I’m constantly using the word “enough” when I talk about what I eat.

I’ll get done with a meal and say, “I’m still hungry” and my boyfriend will say “Well, why don’t you eat more?” And I’ll say, “No. I’ve had enough.”

Or I’ll be confused about why I’m hungry at a time I don’t expect to be and say “That’s weird. That lunch should have been enough.”

It’s not that there’s anything inherently wrong with the concept of “enough”–it’s just that usually when I say “enough,” I’m talking about something external to my body and what it’s actually telling me it needs and wants.
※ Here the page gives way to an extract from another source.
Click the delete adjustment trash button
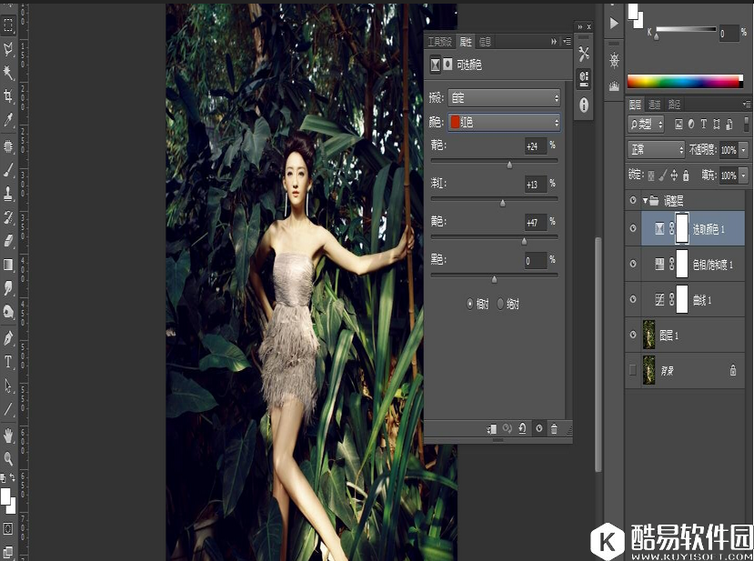This screenshot has width=754, height=561. click(x=554, y=428)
This was a big problem, of course, when I had disordered eating. I had in my head that a certain calorie number each day was “enough” (it wasn’t), and I would often eat mini-meals instead of real meals because I thought it would be “enough” to hold me over until the next meal. But it wasn’t really enough–my hormones disappeared, my period stopped, I started getting cold all the time, and I couldn’t concentrate–all signs that my body wasn’t really getting what it needed to perform all its functions.

Even after I was weight-restored, I frequently caught myself back in that habit of saying, “Oh, this meal is enough.” Sure, I’d adjusted what I thought of as “enough” food. But did I get my period back? Nope. Still not really enough. It wasn’t until quite recently–in the past half a year or so, having bumped up my intake beyond even what my weight-restored self thought of as “enough,” that I finally got my cycle back.

So what I’ve been trying to focus on lately is ignoring that “enough” voice. It hasn’t made me healthier. It hasn’t made me happier. It hasn’t done anything for me, as far as I can tell, except make me anxious and hungry.

With this in mind, sharing a full day of eats for Jenn’s What I Ate Wednesday linkup.Breakfast was mesa sunrise cereal with lactose-free milk and bananas, plus vegan soy sausage and tea, of course!I got a bit of a slow start out the door, reading blogs and packing lunch, plus my bus commute takes a while. By the time I got to work, I was quite hungry again!

I was very tempted to tell myself that I’d eaten “enough” at breakfast to not need to eat again so soon. Instead, I told that voice to shut up and ate a Clif bar.At lunch time I wasn’t feeling hugely hungry, but I knew I was going to spin class in the afternoon and I don’t like to eat too close to when I exercise, so I went ahead and ate some chicken salad I’d packed plus gluten-free crackers and carrots.

Chicken salad from Dianne’s Low-FODMAP Cookbook

I did go to spin class as planned. I probably should’ve eaten something afterward, but the snacks I had at my office didn’t appeal to me, so I decided to just finish up grading papers and then grab supper as soon as I could get home.

Supper was leftover macaroni casserole I made for my friends who went together to this big swing dance event in Denver, plus salad topped with sunflower seeds and ranch.I was still a tad peckish after eating this. Again, I was tempted to say that this should be “enough” supper, but I had a couple little chocolates also leftover from the big swing dance weekend and they sounded like just the thing.

Finally, I ate again at about 9:00. Beef jerky for a random snack because it sounded good and it seemed like my body could use the protein after a tough workout and partly because it’s what I had.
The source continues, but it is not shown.